Using the gene sequences from NCBI, identified the open reading frame and translated the proteins with ApE. I used two online tools for structure prediction: PSIPRED Protein Structure Prediction Server, which uses two neural networks to detect secondary structure by amino acid motifs, and SWISS-MODEL, which has a tool that uses sequence alignments to find proteins with published structures that have regions likely to be homologous, then predicts structure based on the homologous region.
Unfortunately, a major shortcoming of SWISS-MODEL is that it only predicts structure in the homologous region; any amino acids outside of that have to be added back and folded by other means. For this purpose, I used PyMOL to add back the missing residues, and the standalone version of Fold.It to fold them. I used the secondary structure predictions from PSIPRED for these residues. For CymA, MtrA, and MtrC, this involved folding up to 50 residues at each end, which was simple, but for MtrB, believed to be a beta barrel protein, SWISS-MODEL only produced about half of the barrel, so I spent nearly a week manually folding over 300 residues into the shape of the missing beta sheets.
Stylistic Decisions
Once I had the structures, the rest of the animation had to be determined. The second very important stylistic decision was to use a "toon" style of animation. While realistic lighting and shaders can look pretty awesome, they really don't convey information particularly well. If you've ever played a game where outlines or highlighting are used in some way to indicate an item or character of interest, it's very clear how much a simple step like that can enhance the accessibility of visual information. To this end, I decided to use ramp shaders, which color surfaces with sharp cutoffs, giving it an effect similar to cel-shading. However, features that cel shading would normally hide are still visible, such as bump maps, as they distort the boundaries between colors.The third stylistic decision lay in how to represent election transfer. How does one really show events at the quantum level? They don't really have any set visual representation. The simplest way would be to show a small particle passing between electron carriers, but that would be pretty boring and difficult to see. Instead, I decided to represent electron transfer as lightning: it's bright, it's flashy, and it's dramatic. Autodesk Maya also provides a very easy-to-use dynamic lightning tool, facilitating this decision greatly.

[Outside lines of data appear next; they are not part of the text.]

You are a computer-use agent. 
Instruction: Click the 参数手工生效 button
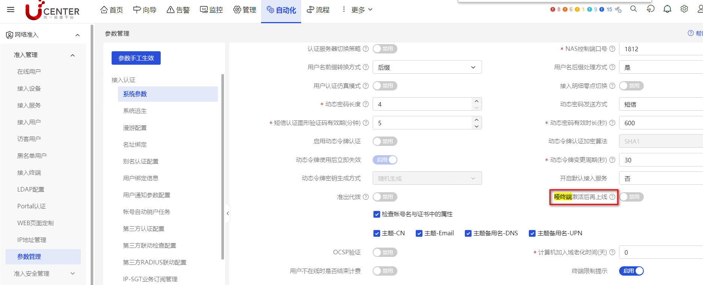[x=136, y=58]
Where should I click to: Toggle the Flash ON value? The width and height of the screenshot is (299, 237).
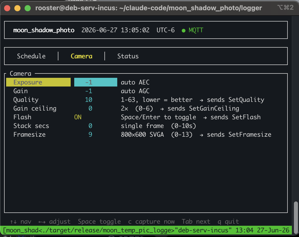click(x=78, y=117)
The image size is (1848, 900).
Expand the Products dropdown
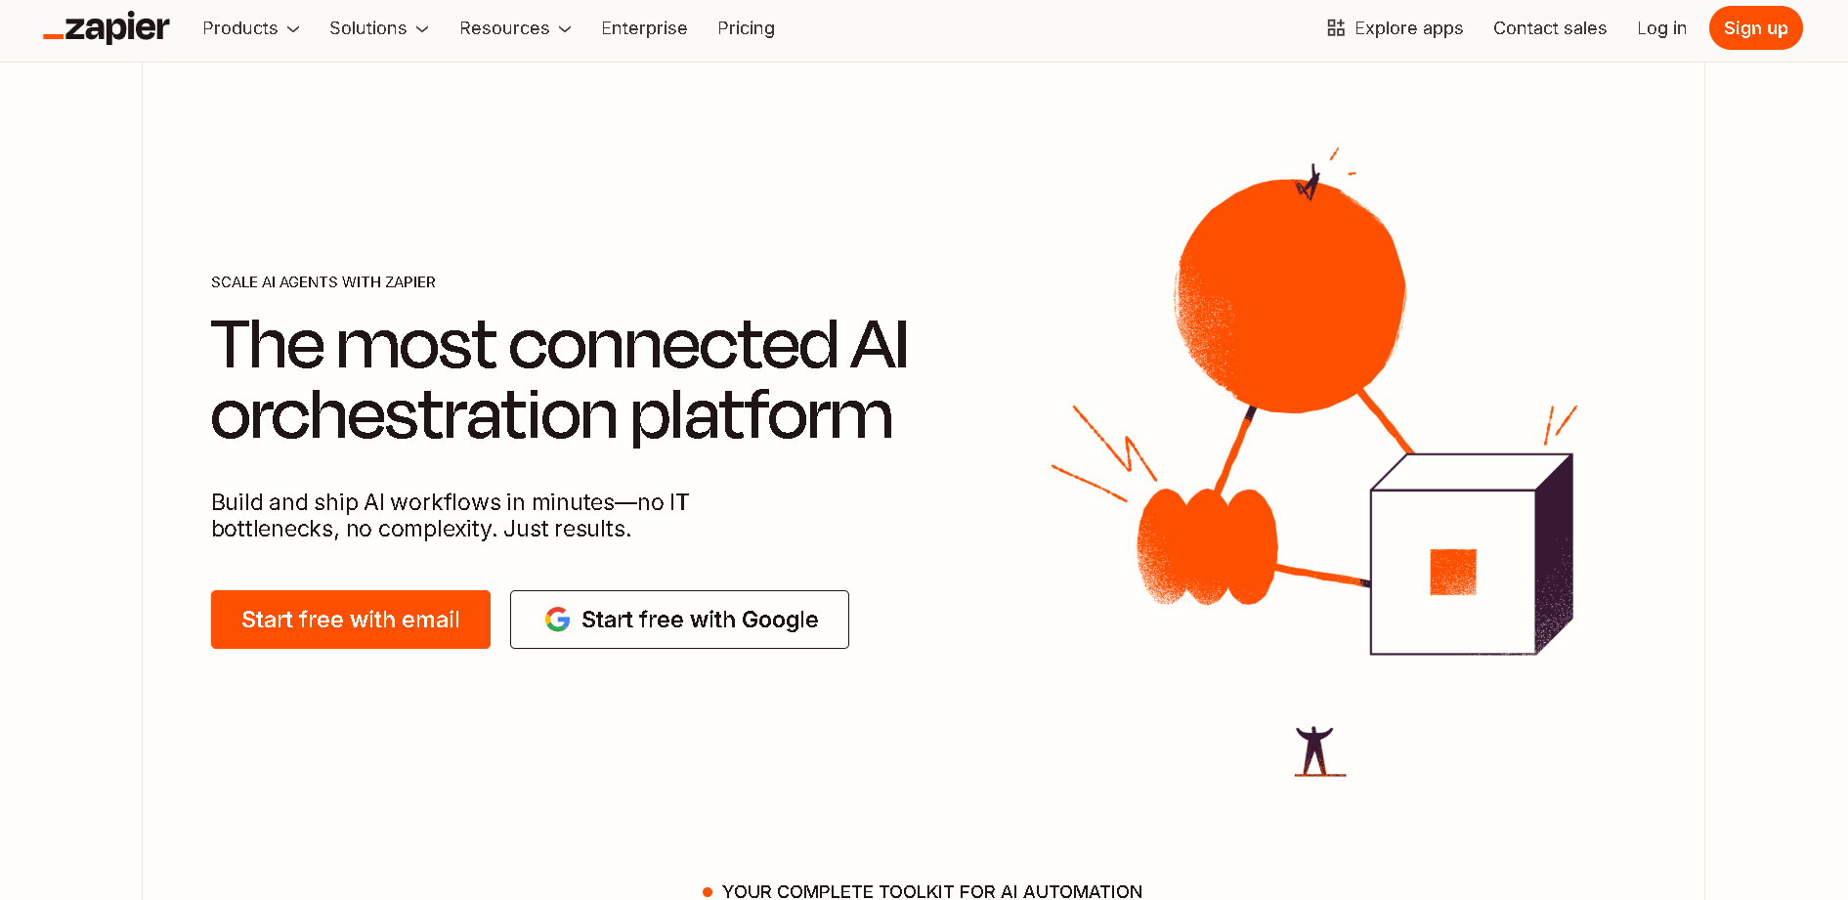[250, 28]
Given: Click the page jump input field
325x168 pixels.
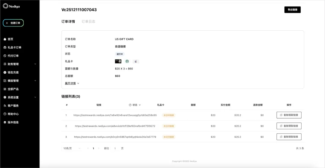Looking at the screenshot, I should [115, 148].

The final stylistic decision lay in how to show the differences between our system when induced and not induced. I opted for a side-by-side splitscreen in the interest of keeping the animation time-efficient, and to allow direct comparison of the two as they're occurring, rather than sequentially, which relies on the viewer remembering the events of the previous sequence. Furthermore, because most elements remain the same, showing them sequentially would be repetitive.
Composition
Our team has experience in both Luxology Modo and Autodesk Maya. In my experience, Modo tends to make things look nicer with default settings, and has some really great real-time preview rendering options, but Maya has many tools built in for more advanced effects, and the mMaya toolkit provides a lot of features for importing pdb files (the standard for protein structures) and adjusting various parameters for modeling their backbone and surface.As for developing the actual animation, the first step was to make a timeline. We are using the animation to go along with the presentation of the Mtr pathway, so it was important to have timings that allow for easy real-time narration. I went over the presentation with Dylan Webster, recording timings for each of the steps, and converted those to frames.
After the timeline was set, I built models for the cell, the electrode, and imported models for intermediate electron carriers from PyMOL. Then, I made curves on which to animate the various elements, and cameras to follow each one. The scene camera moves between these cameras, switching off at their common points. Finally, I added polishing touches, such as dynamically randomized offsets (giving the appearance of brownian motion), rippling of the cell membranes, addition of bump maps, and and instancing of lipid models along the membrane surface.